Business Intelligence, Data Analytics and Data Warehousing in the Information Age
When I first started working with SAP in the 90’s, I never understood why companies branded products and rebranded them. I always thought that it was due to some major breakthrough and the product was now much better. That worked well in some cases, but terrible in others. This became apparent in the 2000’s with Technology. Everyone had to have the latest iPhone because it combined a camera, music player, and communication device all in one handheld unit. For others, it did not work out so well: New Coke versus Old Coke. Customers lined up the night before to get their hands on that new Technology, however, there were protests over the change in taste of Coke.

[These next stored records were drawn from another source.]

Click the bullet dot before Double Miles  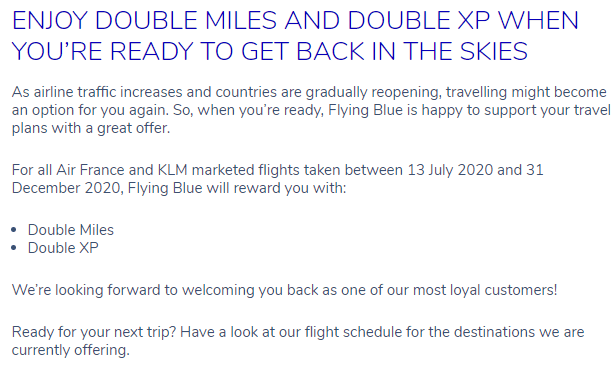pyautogui.click(x=14, y=230)
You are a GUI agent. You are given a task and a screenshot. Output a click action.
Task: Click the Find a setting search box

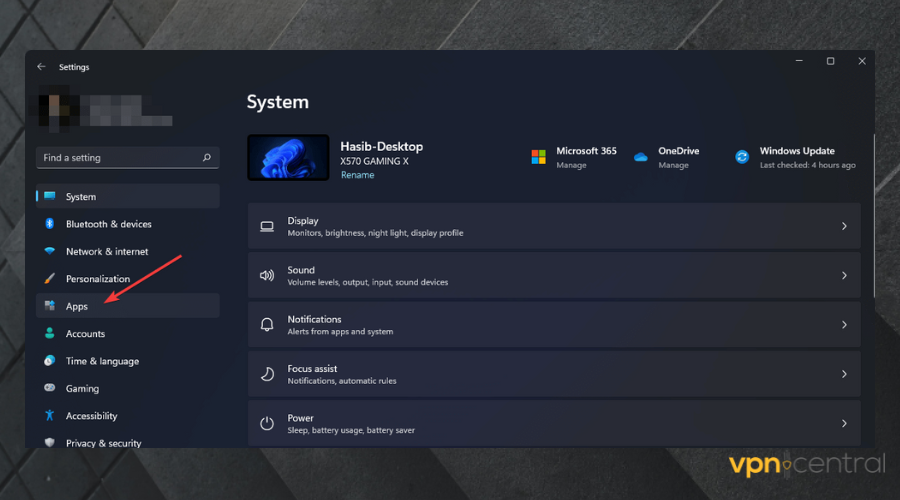[120, 158]
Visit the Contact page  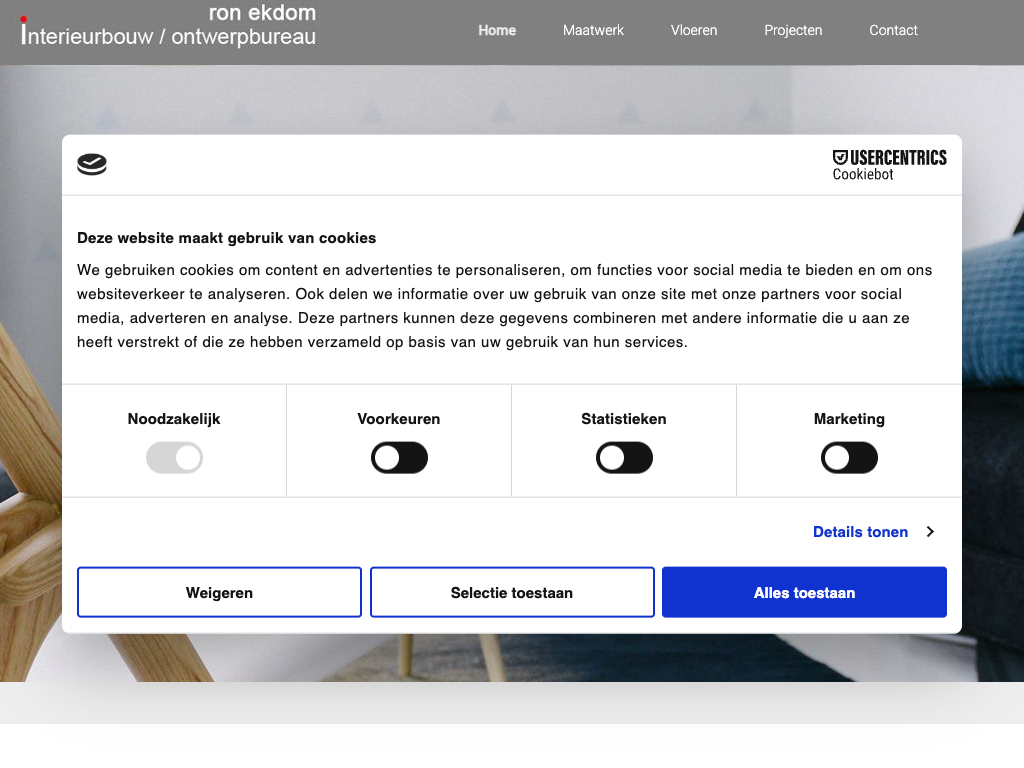[x=893, y=30]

So, what does this have to do with Business Intelligence? In the software world, there is no cool package to open, no great devices to show off to all your friends, nobody pounds their chest and says, “I just upgraded to Windows 10!”. So, what do marketers do to get folks talking about their latest software product? They change the name and throw a big marketing campaign to show new customers and old customers that their product has “transformed” and is now something new that you cannot live without. It is so much better than the old version that you need to throw it away immediately and upgrade to the latest version. Regardless if you have finally perfected your use of the older version. I can still recall the “Start me Up!” campaign Microsoft threw for the brand new start button on Windows. In the world of Information Technology, this marketing scheme has never been truer than in the world of Data Warehousing, Business Intelligence, and Big Data.
Let’s look at SAP for a moment. Their Business Intelligence and DataWarehousing platform, initially called Business Intelligence Warehouse or (BIW), lasted a brief moment in history. Complications (i.e., copyrights) in the acronym BIW caused them to rethink the name. So, shortly afterwards, BIW became Business Warehouse or BW. Their tagline was, “No coding necessary, just drag and drop”. Years later, SAP purchased Business Objects (BOBJ) to shore up the reporting end of the BW Tool. BW and BOBJ were rebranded as SAP Business Intelligence or BI. BW never changed, however, BOBJ would, after several years, be transformed into a pure reporting platform focused primarily on BW. Before BOBJ would complete this transformation, SAP decided that BW should still be called BW and BOBJ would become a suite of tools called Business Intelligence. This suite of tools would be a more efficient use of BOBJ against BW plus they would include java re-coded versions of their Excel Analyzer tool and Query Builder, which were now called, “BI Analytics Tools”. Confused? So were all of us BW, err SAP BI experts out there. We had to deal with Migration issues, Terminology Issues, Training Issues, and what not. These days, if you live in the SAP world, you get to work with the likes of BW on Hana and BW for Hana and the remnants of SAP BW Netweaver systems out there. Sounds a bit like Old Coke versus New Coke, however with Coke, you can just taste it to know the difference. For Hana, you have to ask someone who knows how to explain what these systems are.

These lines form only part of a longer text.